One of the most common ways to reduce carbon dioxide emissions is through land use and reforestation projects. These projects utilize Mother Nature’s natural carbon sinks – the trees and soil that naturally absorb carbon from the air – to capture and store CO2 by planting, preserving and managing forests, land restoration, soil management and more. To be eligible to sell carbon credits, these projects must be certified by a third-party body like Verra, which provides a set of standards for quality assurance in the voluntary market.

The underlying goal of these projects is to capture and store carbon in the soil or water, but they often generate additional ‘co-benefits’ in the form of economic development, job creation, water and food security and more. However, when the market price of carbon credits falls below what it costs to operate and maintain these projects, they may become financially unsustainable, which can ultimately harm vulnerable communities.

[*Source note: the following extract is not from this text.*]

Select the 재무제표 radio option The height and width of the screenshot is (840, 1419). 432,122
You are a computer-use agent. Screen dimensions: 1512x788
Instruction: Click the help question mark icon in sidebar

A growing number of corporations are setting net-zero targets for their emissions and are looking to purchase carbon credits from projects that can meet those requirements. This has driven the growth of the voluntary carbon credit market, which is up by a factor of more than 20 in recent years.

To help streamline the complexities of this market, exchanges and verification bodies have created standard products for these credits. For example, Xpansiv CBL and ACX have both set up standard products for Nature-based Carbon Credits (N-CBs), where credits sold under those labels can be guaranteed to have certain characteristics, such as the type of project, a fairly recent vintage and a verified quality by a restricted group of organizations.